If it doesn't help, our 'No Bugs' Bunny might need to take a closer look at inter-transaction interaction (including transaction isolation levels, SELECT FOR UPDATE statements and the order of obtained locks). We feel that if it goes as far as this, he is in quite big trouble. While inter-transaction communication is not exactly multithreading, it has many similar features. In particular, deadlocks or 'dirty reads' can easily occur, eliminating them can be really tricky, and debugging can become extremely unpleasant. If our 'No MT Bugs' Bunny finds himself in such situation, we will consider him being 'Half-Gotchaed'. One application-level option which might be useful at this point is to start postponing updates (storing them in separate table, or some kind of queue) for certain frequently updated statistical fields (like a 'number of hits' field) to avoid the locking, and move such postponed updates into the main table later, time-permitting or in bulk, reducing locking.

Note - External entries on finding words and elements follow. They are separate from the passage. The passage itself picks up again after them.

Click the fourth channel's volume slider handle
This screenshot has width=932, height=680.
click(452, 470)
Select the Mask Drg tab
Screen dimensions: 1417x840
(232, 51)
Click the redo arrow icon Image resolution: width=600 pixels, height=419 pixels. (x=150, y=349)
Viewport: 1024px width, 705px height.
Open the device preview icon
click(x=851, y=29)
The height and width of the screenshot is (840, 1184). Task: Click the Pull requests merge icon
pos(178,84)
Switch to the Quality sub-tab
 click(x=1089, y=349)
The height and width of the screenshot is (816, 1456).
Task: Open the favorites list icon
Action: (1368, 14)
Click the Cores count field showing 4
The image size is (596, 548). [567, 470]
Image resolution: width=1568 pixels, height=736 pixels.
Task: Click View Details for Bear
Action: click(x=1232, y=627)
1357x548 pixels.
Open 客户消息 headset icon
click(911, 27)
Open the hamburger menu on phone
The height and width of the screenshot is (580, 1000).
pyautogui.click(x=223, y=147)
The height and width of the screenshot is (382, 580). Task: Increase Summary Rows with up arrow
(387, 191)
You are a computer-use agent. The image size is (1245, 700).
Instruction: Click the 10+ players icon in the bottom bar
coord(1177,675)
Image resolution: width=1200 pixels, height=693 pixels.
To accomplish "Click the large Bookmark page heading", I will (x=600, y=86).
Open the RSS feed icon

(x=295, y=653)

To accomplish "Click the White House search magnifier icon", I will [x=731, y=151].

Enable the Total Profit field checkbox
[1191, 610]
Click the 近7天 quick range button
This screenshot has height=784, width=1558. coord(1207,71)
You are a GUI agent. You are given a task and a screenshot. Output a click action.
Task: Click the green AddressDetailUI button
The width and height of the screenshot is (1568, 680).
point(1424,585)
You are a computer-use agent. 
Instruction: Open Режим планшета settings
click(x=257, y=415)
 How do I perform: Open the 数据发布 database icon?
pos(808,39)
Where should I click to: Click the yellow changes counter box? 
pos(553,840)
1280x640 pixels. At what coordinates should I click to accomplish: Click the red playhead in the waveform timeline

Single connection: back to the future?

It is worth noting that there is an option to avoid this kind of multithread-like problems altogether, which is rarely considered. It is sometimes possible to move all update statements into a single DB connection (essentially to a single thread); while such approaches are often ostracized for lack of scalability, practice shows that in some environments (especially those where data integrity is paramount with no room for mistakes, for example, in financial areas), it is a perfectly viable approach - the biggest load which we have observed for such single-update-connection architecture was on the order of 30M update transactions per day for a single synchronous DB connection, and when it became not enough, it was (though with a substantial effort) separated into several databases with a single connection for updates to each one, reaching 100M+ update transactions per day (and with the option to go further if necessary).

Divide et impera

If after applying all the optimizations above our our 'No MT Bugs' Bunny still experiences performance problems, his next chance to escape fierce 'Multithreaded Gorrillazz' is to try to find out if the data he works with can be easily classified by certain criteria, and split the single monolithic database into several partitioned ones. For example, if his application needs to handle transactions in a thousand stores worldwide, but most transactions are in-store and only a few interactions between the stores (similar to the task defined in [ TPC-C ] benchmark), he has a chance of getting away with partitioning the database by store (one or several stores per database), achieving scalability this way. Methods of separation can vary from DBMS-supported partitioning (for example, [ IBM06 ] and [ Oracle07 ]) to application-level separation. Application-level separation can have many varieties (with many being extremely application-specific), and detailed discussion of such separation can easily take a few books, so we will not try to go into more details here.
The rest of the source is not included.